Eledon Pharmaceuticals, Inc. (NASDAQ:ELDN) Q1 2023 Earnings Call Transcript

Eledon Pharmaceuticals, Inc. (NASDAQ:ELDN) Q1 2023 Earnings Call Transcript May 12, 2023

Operator: Good afternoon, ladies and gentlemen and welcome to Eledon Pharmaceuticals first quarter 2023 earnings conference call. At this time, all lines are listen-only mode. [Operator Instructions] This call is being recorded on Thursday, May 11, 2023. I would now like to turn the conference over to your host, Paul Little, CFO. Please go ahead.

Paul Little: Good afternoon, everyone, and thank you for joining Eledon’s first quarter 2023 operating and financial results conference call. I am joined today on today’s call by David-Alexandre Gros, Chief Executive Officer, and Steve Perrin, our President and Chief Scientific Officer. Jeff Bornstein, our Chief Medical Officer, is traveling today. Earlier today, Eledon issued a press release announcing financial results for the first quarter ended March 31, 2023. You may access the release under the Investors tab on our company’s website at eledon.com. I would like to remind everyone that statements made during this conference call relating to Eledon’s expected future performance, future business prospects, or future events or plans may include forward-looking statements as defined under the Private Securities Litigation Reform Act of 1995.

All such forward-looking statements are intended to be subject to the Safe Harbor protection provided by the Reform Act.

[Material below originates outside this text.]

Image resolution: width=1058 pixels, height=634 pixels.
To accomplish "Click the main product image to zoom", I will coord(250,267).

Actual outcomes and results could differ materially from these forecasts due to the impact of many factors beyond the control of Eledon. Eledon expressly disclaims any duty to provide updates to its forward-looking statements, whether as a result of new information, future events, or otherwise. Participants are directed to the risk factors set forth in Eledon’s reports filed with the US Securities and Exchange Commission. Now it is my pleasure to pass the call to our CEO, Dr. David-Alexandre Gros. DA?

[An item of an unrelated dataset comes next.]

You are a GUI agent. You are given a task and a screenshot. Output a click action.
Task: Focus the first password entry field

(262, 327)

David-Alexandre Gros: Thank you, Paul, and thank you all for joining us today. We began the year by announcing our primary organizational focus on our kidney transplantation program, and have since directed our resources and efforts to advance this program forward. We believe that Tegoprubart, our anti-CD40 ligand antibody, can address a significant unmet need in patients undergoing kidney transplants through its potential to prevent rejection, maintain high graft function, and reduce the many toxicities associated with calcineurin inhibitors or CNIs. We believe there is a profound urgency for new treatment options to benefit patients receiving solid organ transplants and kidneys in particular. According to the United Network for Organ Sharing, there are now over 25,000 annual kidney transplants in the US, the most in history, and yet the standard of care first-line chronic immunosuppression for this growing market has not changed since the approval of tacrolimus in 1994.

Our goal is for Tegoprubart to ultimately replace tacrolimus as the standard of care post transplant immunomodulator, significantly reducing the broad number of side effects associated with that drug and thus improving graft function and survival. This in turn should result in fewer patients requiring repeat transplants, thereby freeing more kidneys to be allocated to first time recipients and thus allowing more people to receive the kidneys that they need to live. At the end of March, we presented open label data from our ongoing Phase 1b trial, evaluating Tegoprubart in kidney transplantation at the World Congress of Nephrology. Our initial three participants did not show any evidence of acute rejection at measured time points, which is important since most rejection in the first year occurs within the first 90 days post transplant.

In addition, we observed strong graft function in our participants with mean eGFRs above 70 at measured time points as far out as week 31. These results were highly encouraging and suggest early clinical proof of concept for Tegoprubart in this indication. And we look forward to reporting updated data from this study at a medical meeting in the latter part of the year. In addition to the clinical progress we made this year, we also strengthened our balance sheet through the execution of a private placement financing of up to $185 million, including $35 million upfront. Subject to achievement of our milestones, this financing will enable us to execute our kidney transplant clinical development plan, including our Phase 2 BESTOW trial in kidney transplantation.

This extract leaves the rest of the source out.